-- WHAT THIS TASK INVOLVES --
Whenever a picture appears in the data, skip it and write out all other material exactly.

--- INPUT RECORDS Enclosed Below ---

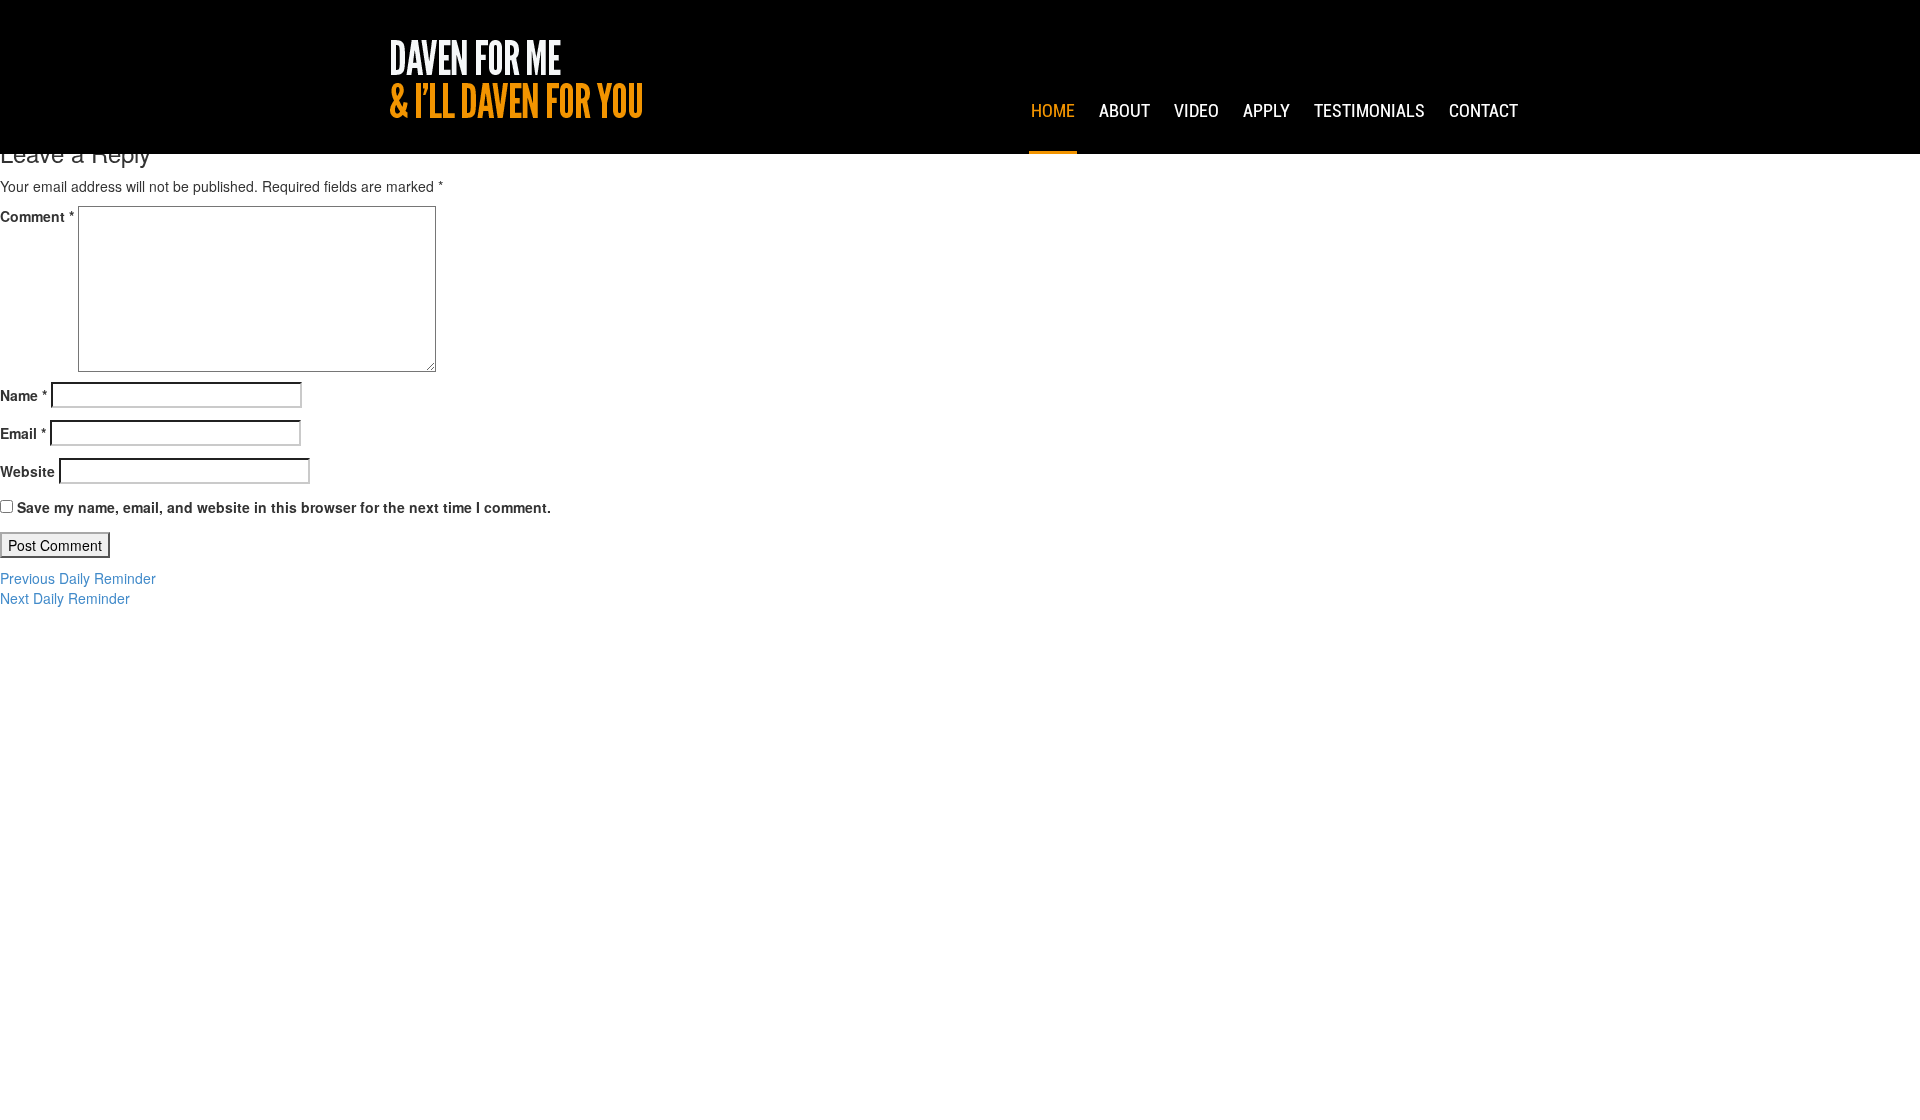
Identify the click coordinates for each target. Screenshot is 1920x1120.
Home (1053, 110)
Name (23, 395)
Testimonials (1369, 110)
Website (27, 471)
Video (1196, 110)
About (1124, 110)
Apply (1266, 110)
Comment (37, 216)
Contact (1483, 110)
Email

--- End of Enclosed INPUT RECORDS ---

-- SOLUTION TO THIS PROBLEM --
Identify the click coordinates for each target. Screenshot is 1920x1120.
Home (1053, 110)
Name (23, 395)
Testimonials (1369, 110)
Website (27, 471)
Video (1196, 110)
About (1124, 110)
Apply (1266, 110)
Comment (37, 216)
Contact (1483, 110)
Email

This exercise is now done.